[CERPEN] Haruskah Menunggu Kaya?

Table of Contents
ilustrasi pasar (pexels.com/Wendy Wei)
Di dalam keriwehan pasar pada Minggu pagi, minggu kedua Ramadan, aku dan Ibu berbelanja untuk menyiapkan 20 nasi kotak yang akan diberikan ke masjid untuk buka puasa bersama. Rencananya, kegiatan itu akan dilaksanakan setelah pengajian rutin mingguan selama bulan Ramadan. Ibu hanya menemani berbelanja, sedangkan memasak dan yang lainnya aku sendiri yang mengerjakannya karena memang ini adalah jadwalku untuk mengirim nasi kotak tersebut.

“Kamu mau masak apa? Bahannya apa saja?” tanya ibuku sembari memasuki area pasar.

“Aku mau masak ayam kukus jahe sambal matah, Bu. Butuh ayam, daun prei, sereh, bawang putih, bawang merah, cabe, minyak wijen, kecap asin, sama jamur. Untuk 20 kotak nasi kira-kira butuh ayam berapa, ya? Tapi potongannya jangan kecil-kecil,” jawabku panjang lebar sambil memarkir motor.

“Kalau mau agak besar, ya ayam satu kilo jadi delapan potong,” jawab Ibu.

“Berarti beli dua kilo setengah?”

“Ya jangan dimepetin kalau beli, Aini. Memang kamu nanti nggak masak sekalian untuk rumah?”

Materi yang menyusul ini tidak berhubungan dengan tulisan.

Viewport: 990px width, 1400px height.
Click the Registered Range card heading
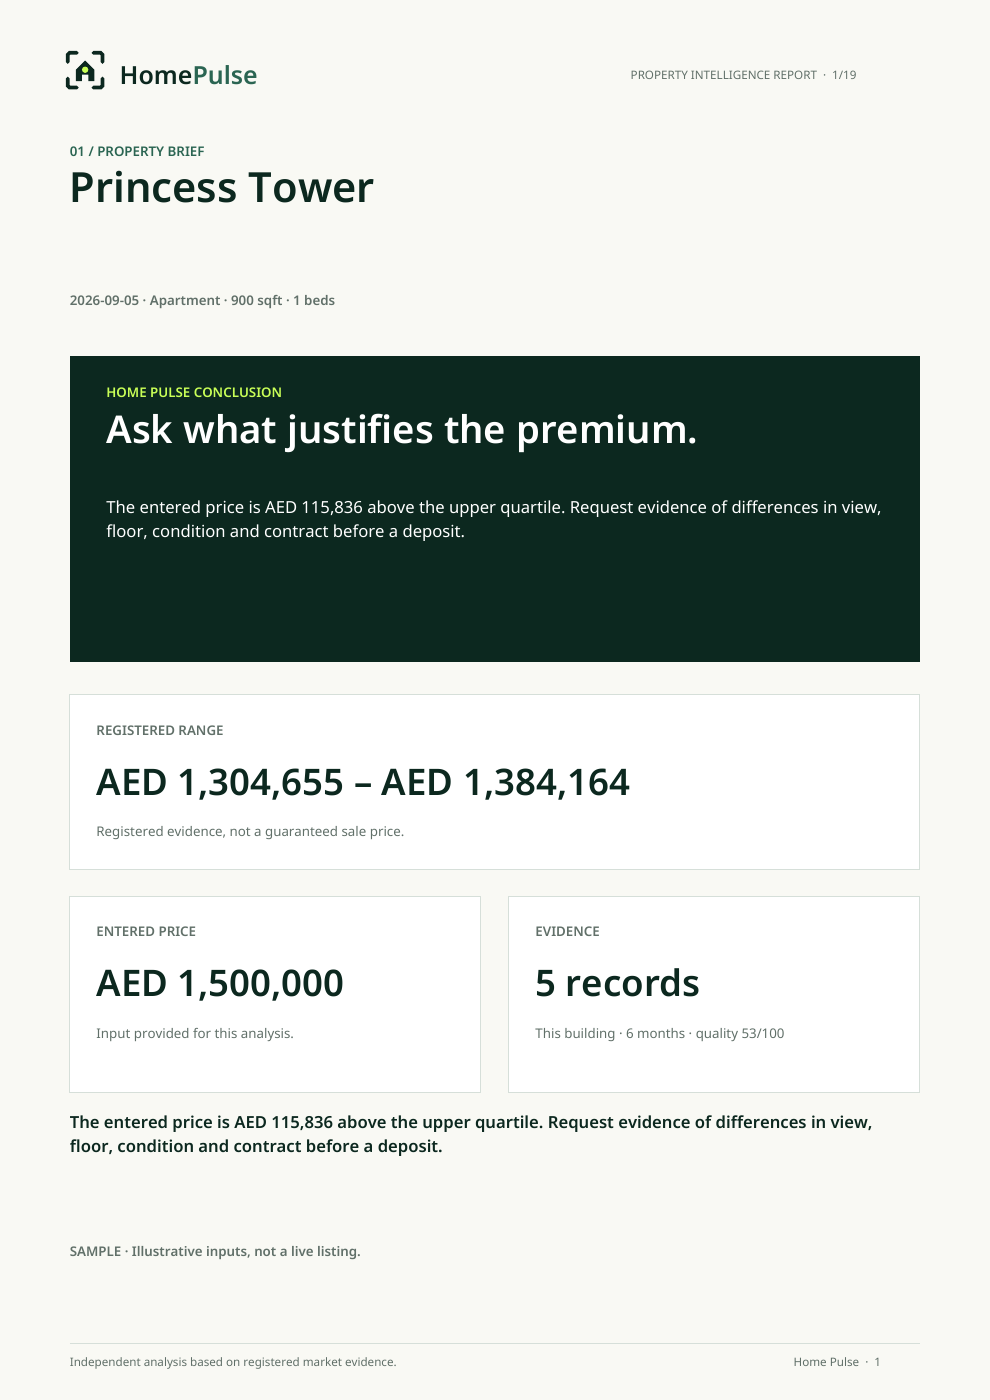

“Oh, iya,” jawabku sambil menyengir.

“Beli ayam dulu aja, takutnya keburu habis.” Ibu mengajakku menghampiri penjual ayam.

“Yo wis, Bu.” Aku mengikuti Ibu dari belakang.

Dari penjual ayam, kami berkeliling untuk mendapatkan bahan-bahan lain. Setengah jam kemudian, tanganku dan tangan Ibu sudah penuh dengan kantong belanjaan berisi segala macam bahan yang aku butuhkan. Kami segera menuju tempat parkir dan pulang.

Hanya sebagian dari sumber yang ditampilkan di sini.